NZ Prime Minister John Key
(Credit: NZ National Party)
The report, completed by consultancy Castalia, thumbed its nose at the government's policy. Although it acknowledged that broadband signified a benefit to New Zealand's finances, the report said NZ Prime Minister John Key's bucket of cash would not improve upon the likely benefits of $2.5 billion in an already committed industry investment which will provide 10 to 20Mbps to over 80 per cent of New Zealanders before 2012.
"Our analysis of the speeds required by consumer applications suggests that the costs of a policy which immediately subsidises a widespread roll-out of fibre-to-the-home would likely exceed its benefits," the report said. The planned NBN would cover 75 per cent of the country's population.
Although the 10 to 20Mbps speed which the market will achieve on its own lies significantly underneath the 100Mbps which New Zealanders would reach with fibre-to-the-home, the report considered the extra speed to be non-essential.
It examined research carried out by the New Zealand Institute which placed the financial worth of a fibre-to-the-home roll-out to be between NZ$2.7 and NZ$4.4 billion per year, while that of market investments sat at around NZ$0.9 to NZ$1.5 billion per year, meaning the government's NZ$1.5 billion would create an extra NZ$1.5 to NZ$3.5 billion in worth, coming from telepresence, digital media, storage and manipulation of data, remote working, and healthcare and education.
The report considered, however, that education and health benefits would be more effectively realised by deploying fibre selectively to hospitals and schools instead of a blanket roll-out.
It also considered that much of the benefit would be achieved by providing links to businesses, which would likely be serviced by the market investments.
"When we look at the current and emerging applications, it is striking that the key differences between the [plans] lie in improved access to high-definition television services," the report said. "To the extent that these services are mainly used for entertainment purposes, it is difficult to see what public benefits may arise."
The report considered the move from ordinary videoconferencing to high definition to be small. "In any case, high levels of consumer site investment which would be required to take advantage of this benefit would likely preclude it from arising unless consumers perceived significant private benefits."

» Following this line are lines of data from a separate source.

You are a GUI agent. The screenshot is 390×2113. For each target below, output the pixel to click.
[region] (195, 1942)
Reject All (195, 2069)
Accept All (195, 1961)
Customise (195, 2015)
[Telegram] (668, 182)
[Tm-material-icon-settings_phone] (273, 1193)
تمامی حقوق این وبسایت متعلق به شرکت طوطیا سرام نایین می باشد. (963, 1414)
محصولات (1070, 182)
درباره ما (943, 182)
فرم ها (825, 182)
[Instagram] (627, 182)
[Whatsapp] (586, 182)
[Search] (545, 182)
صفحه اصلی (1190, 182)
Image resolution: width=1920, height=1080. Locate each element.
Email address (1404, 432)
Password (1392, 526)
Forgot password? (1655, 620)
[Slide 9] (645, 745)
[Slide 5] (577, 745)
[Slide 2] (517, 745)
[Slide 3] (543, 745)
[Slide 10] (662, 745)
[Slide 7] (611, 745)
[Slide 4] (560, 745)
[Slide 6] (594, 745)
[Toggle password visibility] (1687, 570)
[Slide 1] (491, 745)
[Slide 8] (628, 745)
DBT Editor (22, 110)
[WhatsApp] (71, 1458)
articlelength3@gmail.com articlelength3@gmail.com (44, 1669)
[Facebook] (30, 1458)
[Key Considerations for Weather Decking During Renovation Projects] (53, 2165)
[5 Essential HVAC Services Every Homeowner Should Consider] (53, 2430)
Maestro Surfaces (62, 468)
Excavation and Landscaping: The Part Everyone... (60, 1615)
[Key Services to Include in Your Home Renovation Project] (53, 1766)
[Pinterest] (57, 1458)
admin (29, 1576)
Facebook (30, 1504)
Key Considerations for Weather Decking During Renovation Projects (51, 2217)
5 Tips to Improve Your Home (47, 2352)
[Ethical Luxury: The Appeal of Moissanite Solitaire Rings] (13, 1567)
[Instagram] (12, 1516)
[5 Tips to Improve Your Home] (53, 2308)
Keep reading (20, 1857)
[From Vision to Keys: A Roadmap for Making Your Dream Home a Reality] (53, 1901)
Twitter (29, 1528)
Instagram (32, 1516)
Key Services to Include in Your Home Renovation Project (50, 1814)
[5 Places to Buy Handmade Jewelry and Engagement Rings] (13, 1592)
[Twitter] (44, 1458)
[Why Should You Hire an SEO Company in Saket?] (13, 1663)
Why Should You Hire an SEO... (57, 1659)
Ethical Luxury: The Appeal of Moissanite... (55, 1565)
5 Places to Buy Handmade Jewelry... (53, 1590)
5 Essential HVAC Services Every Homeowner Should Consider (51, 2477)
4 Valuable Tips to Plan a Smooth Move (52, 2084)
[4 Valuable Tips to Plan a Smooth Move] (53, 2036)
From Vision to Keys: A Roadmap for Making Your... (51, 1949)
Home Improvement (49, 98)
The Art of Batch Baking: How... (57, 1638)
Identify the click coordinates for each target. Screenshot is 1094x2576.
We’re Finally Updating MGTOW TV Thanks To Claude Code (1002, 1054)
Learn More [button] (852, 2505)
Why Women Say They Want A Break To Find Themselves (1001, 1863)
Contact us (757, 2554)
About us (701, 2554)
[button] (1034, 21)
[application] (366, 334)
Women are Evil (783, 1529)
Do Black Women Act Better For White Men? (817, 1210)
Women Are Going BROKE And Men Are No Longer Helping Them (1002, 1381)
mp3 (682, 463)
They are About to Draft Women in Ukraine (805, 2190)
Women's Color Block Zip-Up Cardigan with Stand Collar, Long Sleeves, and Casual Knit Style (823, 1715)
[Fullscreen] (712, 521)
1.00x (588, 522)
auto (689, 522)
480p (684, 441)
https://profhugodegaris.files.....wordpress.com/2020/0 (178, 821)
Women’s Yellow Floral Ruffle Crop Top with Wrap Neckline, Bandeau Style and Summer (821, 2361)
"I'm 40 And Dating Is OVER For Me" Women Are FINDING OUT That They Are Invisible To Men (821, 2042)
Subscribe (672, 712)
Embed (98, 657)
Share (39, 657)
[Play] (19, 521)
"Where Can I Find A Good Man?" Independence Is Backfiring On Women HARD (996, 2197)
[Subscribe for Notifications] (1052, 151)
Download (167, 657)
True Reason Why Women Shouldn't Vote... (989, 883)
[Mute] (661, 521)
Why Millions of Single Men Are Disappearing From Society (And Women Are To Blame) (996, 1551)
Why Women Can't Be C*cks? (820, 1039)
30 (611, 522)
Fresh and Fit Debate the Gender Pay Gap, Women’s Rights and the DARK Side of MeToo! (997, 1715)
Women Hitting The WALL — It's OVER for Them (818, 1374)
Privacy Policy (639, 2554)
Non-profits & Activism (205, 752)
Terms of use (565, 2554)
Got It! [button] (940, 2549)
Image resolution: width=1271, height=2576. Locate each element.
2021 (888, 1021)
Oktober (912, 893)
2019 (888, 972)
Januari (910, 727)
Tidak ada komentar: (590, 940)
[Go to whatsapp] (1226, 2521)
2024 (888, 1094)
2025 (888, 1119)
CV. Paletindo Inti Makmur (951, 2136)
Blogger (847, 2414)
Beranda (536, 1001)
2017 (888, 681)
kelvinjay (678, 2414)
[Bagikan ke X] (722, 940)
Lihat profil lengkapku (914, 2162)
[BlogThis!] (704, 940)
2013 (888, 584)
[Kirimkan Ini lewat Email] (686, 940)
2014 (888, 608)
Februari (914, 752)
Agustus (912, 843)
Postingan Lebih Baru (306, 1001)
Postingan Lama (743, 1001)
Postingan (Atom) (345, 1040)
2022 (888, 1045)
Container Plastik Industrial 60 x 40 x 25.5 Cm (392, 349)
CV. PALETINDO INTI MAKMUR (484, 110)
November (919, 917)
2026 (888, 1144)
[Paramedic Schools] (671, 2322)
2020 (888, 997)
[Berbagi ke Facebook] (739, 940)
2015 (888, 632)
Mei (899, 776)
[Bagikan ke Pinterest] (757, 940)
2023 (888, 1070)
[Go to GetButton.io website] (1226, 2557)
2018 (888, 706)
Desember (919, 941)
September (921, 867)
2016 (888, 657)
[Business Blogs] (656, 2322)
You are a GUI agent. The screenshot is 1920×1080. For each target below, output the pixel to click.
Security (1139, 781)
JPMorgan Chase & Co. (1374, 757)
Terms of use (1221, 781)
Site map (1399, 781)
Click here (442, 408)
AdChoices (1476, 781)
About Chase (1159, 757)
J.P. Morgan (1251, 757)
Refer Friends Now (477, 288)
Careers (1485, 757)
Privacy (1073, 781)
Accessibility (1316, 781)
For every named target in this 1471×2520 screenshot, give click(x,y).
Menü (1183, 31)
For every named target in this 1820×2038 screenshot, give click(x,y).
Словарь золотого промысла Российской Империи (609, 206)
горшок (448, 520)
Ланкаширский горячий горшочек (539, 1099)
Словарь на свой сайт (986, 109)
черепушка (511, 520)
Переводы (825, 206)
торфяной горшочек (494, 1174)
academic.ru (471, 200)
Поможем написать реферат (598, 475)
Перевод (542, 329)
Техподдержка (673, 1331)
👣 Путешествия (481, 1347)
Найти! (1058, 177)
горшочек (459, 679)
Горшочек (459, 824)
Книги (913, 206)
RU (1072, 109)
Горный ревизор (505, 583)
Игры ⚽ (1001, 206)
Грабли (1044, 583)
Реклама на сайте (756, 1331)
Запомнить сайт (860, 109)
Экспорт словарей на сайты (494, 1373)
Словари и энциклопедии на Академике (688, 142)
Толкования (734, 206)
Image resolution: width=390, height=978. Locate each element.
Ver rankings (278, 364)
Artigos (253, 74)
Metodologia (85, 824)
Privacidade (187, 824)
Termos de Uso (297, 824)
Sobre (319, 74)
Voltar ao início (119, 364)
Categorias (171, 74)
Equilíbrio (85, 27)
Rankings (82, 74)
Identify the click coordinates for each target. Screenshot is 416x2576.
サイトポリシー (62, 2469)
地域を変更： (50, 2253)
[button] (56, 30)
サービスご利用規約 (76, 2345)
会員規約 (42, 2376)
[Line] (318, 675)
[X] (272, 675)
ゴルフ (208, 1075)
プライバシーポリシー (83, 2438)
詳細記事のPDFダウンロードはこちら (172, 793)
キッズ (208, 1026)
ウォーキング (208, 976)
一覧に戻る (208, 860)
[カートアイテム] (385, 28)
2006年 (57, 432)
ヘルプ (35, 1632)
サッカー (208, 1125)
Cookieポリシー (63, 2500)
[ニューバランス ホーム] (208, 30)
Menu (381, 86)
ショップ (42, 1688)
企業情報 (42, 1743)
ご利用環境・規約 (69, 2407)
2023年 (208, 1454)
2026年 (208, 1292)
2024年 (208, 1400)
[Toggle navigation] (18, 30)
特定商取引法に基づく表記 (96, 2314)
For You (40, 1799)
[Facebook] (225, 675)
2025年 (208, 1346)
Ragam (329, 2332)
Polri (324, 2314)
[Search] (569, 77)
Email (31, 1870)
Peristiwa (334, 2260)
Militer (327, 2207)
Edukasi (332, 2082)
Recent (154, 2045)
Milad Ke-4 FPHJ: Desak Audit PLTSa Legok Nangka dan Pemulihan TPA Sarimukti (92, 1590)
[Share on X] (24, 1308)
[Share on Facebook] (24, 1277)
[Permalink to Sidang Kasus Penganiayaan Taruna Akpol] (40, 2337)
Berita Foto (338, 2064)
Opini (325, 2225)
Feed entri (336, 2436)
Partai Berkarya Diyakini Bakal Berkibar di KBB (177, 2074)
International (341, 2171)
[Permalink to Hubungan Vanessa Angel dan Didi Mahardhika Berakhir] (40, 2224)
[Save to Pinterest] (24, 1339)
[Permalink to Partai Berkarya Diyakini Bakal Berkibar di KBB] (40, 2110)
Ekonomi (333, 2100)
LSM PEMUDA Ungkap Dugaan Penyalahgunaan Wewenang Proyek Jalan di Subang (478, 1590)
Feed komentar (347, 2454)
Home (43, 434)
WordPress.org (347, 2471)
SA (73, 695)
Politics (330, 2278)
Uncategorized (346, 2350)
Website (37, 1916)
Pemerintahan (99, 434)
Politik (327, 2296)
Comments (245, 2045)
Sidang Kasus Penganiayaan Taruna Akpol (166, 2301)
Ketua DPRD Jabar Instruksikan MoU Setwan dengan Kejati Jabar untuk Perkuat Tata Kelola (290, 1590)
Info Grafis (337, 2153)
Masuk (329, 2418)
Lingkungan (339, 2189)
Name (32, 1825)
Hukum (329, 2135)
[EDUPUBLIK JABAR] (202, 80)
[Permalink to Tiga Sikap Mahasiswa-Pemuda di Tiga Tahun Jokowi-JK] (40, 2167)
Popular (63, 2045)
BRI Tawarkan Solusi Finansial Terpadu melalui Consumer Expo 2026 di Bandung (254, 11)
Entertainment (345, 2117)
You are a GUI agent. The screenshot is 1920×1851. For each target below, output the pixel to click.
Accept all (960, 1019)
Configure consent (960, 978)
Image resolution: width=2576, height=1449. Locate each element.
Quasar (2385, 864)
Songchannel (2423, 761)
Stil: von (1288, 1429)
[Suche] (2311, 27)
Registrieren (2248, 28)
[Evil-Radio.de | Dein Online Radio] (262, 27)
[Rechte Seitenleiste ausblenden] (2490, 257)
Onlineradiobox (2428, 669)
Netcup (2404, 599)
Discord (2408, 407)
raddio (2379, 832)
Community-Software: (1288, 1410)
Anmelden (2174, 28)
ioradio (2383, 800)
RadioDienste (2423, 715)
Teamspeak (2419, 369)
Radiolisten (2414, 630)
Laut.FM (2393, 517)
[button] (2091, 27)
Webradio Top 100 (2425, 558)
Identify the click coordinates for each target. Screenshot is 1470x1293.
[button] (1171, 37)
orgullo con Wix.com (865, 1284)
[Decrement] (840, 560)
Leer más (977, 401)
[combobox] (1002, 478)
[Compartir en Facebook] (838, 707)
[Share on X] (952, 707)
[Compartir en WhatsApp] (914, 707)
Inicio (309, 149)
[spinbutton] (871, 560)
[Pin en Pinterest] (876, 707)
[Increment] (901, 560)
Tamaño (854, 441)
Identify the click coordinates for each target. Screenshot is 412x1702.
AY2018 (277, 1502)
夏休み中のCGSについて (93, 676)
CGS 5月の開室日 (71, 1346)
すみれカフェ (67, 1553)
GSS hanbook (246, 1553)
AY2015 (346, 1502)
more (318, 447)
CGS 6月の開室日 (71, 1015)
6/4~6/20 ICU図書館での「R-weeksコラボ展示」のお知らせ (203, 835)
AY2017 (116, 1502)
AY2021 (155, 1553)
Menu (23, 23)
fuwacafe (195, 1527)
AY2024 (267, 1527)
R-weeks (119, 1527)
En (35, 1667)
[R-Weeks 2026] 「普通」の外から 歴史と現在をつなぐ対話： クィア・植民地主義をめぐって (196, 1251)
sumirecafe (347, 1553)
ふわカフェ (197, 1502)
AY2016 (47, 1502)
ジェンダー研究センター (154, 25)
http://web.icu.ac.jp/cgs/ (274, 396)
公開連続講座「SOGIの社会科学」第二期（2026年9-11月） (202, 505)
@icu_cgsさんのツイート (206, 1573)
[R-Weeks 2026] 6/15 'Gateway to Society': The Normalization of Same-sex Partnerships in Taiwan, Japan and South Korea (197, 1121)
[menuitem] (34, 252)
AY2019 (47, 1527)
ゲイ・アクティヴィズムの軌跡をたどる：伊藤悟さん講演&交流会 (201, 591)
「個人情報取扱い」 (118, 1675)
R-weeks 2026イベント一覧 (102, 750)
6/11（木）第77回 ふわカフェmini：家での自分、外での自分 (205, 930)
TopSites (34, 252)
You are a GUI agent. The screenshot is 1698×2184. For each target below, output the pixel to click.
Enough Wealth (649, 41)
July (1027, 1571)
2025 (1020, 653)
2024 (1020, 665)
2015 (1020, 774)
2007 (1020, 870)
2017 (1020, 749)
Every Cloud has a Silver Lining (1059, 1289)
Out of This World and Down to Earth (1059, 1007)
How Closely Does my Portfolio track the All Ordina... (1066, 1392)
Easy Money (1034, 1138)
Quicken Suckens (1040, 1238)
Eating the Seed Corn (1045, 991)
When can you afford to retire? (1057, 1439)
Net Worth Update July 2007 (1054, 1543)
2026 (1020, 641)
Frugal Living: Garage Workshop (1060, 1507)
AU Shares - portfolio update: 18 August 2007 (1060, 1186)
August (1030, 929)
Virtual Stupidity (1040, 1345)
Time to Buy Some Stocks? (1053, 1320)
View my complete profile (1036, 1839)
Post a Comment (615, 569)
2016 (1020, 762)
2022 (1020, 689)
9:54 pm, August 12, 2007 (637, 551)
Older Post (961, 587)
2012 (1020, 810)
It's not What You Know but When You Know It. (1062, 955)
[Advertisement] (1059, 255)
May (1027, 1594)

"Overall, we conclude that, following the considerable improvements already being undertaken, the widespread roll-out of fibre-to-the-home would deliver only a small improvement in New Zealanders' ability to use the existing and emerging internet applications over the market counterfactual," the report said.
It is striking that the key differences between the [plans] lie in improved access to high-definition television services.
Castilia strategic advisors
Even if fibre was laid between cabinets and premises, which the report estimated to cost $6.2 billion, were to be built, there were still bottlenecks which would hold broadband back. These included the price of international bandwidth, the fact that homes were still outfitted with copper wiring and the lack of consumer appetite to pay high prices for broadband.
In addition to the almost $5 billion outlay for the builders, there would also be costs incurred relating to investments already made by telecommunications companies which would be stranded. "A key challenge for the government will be to ensure that policies to encourage high speed broadband do not displace private investment in improved services, but instead build on existing and planned investments," the report said.
Instead of the lump sum investment, the report called for the government to form a partnership with industry to work with targeted subsidies towards combined goals which it believed would not only reduce the risks of a government outlay but ensure that the goals the government has been trying to achieve were met.